_Record excerpts_:
»»

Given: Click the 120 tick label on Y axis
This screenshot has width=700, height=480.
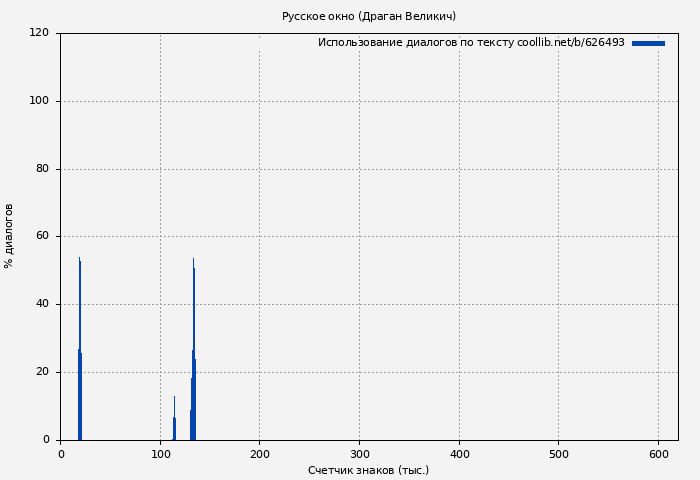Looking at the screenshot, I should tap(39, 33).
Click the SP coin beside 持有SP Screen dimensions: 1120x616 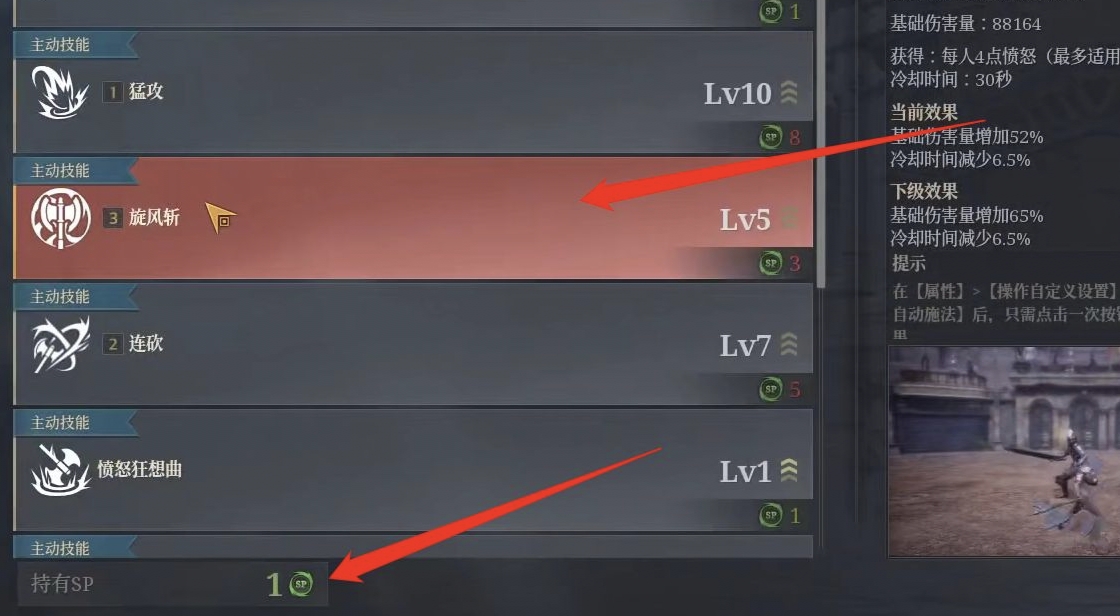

««
»»

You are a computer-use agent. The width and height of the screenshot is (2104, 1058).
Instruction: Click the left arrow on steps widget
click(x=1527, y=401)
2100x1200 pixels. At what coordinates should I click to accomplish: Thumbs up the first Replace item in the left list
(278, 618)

««
»»

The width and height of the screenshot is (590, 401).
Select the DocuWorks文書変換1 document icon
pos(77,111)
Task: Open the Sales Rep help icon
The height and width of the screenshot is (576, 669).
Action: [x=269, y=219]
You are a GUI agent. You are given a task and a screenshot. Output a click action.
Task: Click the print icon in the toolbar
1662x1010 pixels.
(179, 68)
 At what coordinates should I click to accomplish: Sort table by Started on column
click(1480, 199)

««

_Task details_: Print the entries above again, word for word, from the line with "The width and height of the screenshot is (590, 401)." to the line with "click(1480, 199)", both of those lines included.

_Output of the task_:
The width and height of the screenshot is (590, 401).
Select the DocuWorks文書変換1 document icon
pos(77,111)
Task: Open the Sales Rep help icon
The height and width of the screenshot is (576, 669).
Action: [x=269, y=219]
You are a GUI agent. You are given a task and a screenshot. Output a click action.
Task: Click the print icon in the toolbar
1662x1010 pixels.
(179, 68)
 At what coordinates should I click to accomplish: Sort table by Started on column
click(1480, 199)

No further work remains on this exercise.